Written exercise:
Convert the text of all the rows below into a single numbered list, one line per item, skipping blank lines and leaving the pictures out.

----

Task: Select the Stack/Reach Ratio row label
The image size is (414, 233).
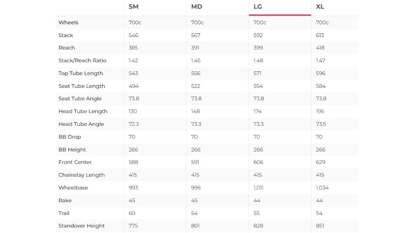Action: (82, 61)
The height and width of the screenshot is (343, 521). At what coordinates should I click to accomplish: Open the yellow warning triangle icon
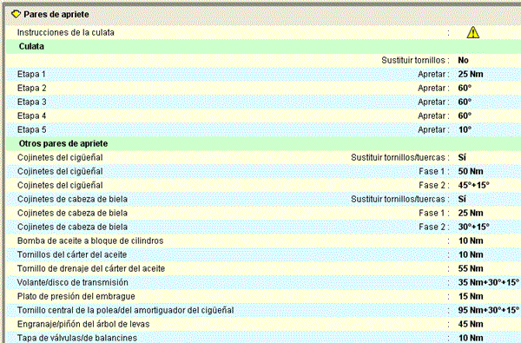[x=473, y=32]
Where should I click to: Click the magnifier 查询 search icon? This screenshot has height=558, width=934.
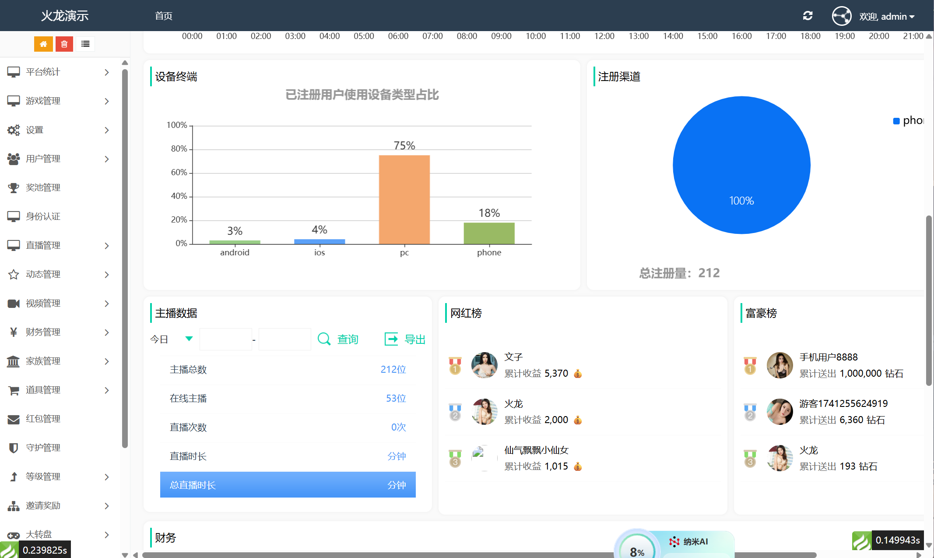click(324, 339)
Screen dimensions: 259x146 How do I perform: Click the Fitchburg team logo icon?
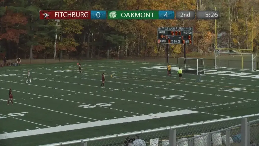[x=46, y=15]
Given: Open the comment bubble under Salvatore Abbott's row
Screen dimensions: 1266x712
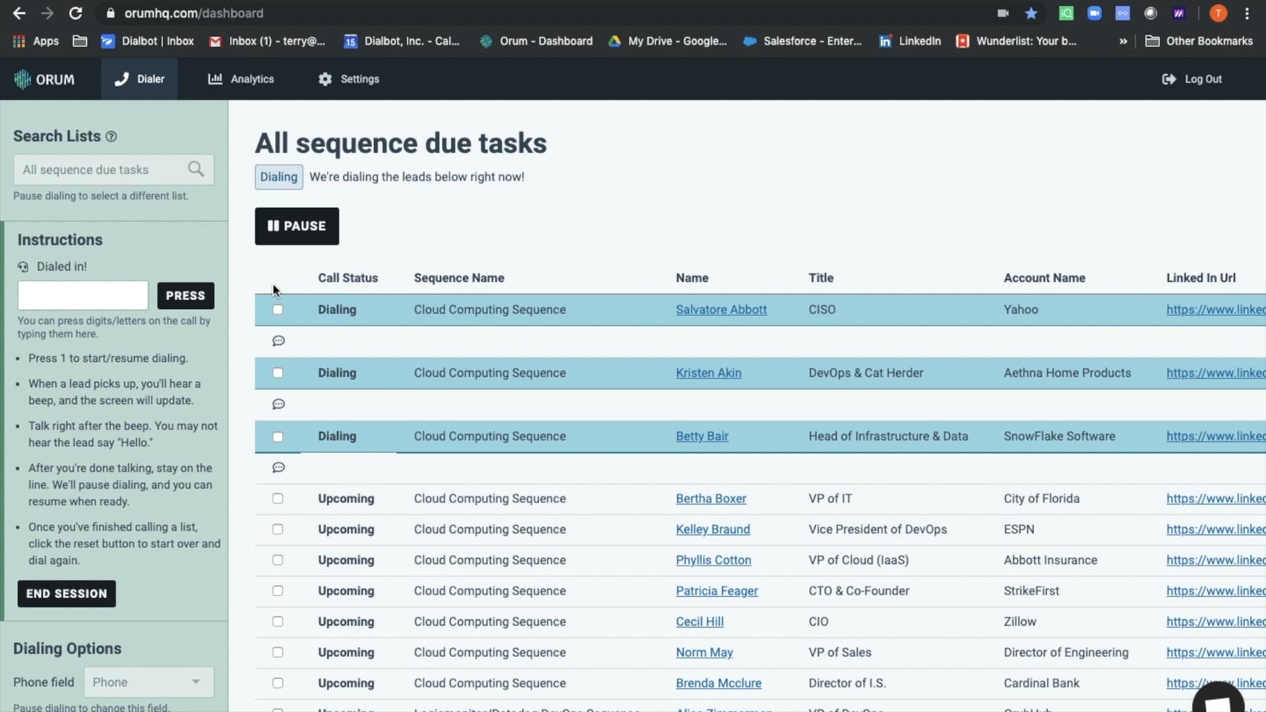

----

Full solution:
1. Task: Select the Stack/Reach Ratio row label
2. The image size is (414, 233).
3. Action: (82, 61)
4. The height and width of the screenshot is (343, 521). At what coordinates should I click to accomplish: Open the yellow warning triangle icon
5. [x=473, y=32]
6. Where should I click to: Click the magnifier 查询 search icon? This screenshot has height=558, width=934.
7. click(324, 339)
8. Screen dimensions: 259x146 How do I perform: Click the Fitchburg team logo icon?
9. [x=46, y=15]
10. Given: Open the comment bubble under Salvatore Abbott's row
11. Screen dimensions: 1266x712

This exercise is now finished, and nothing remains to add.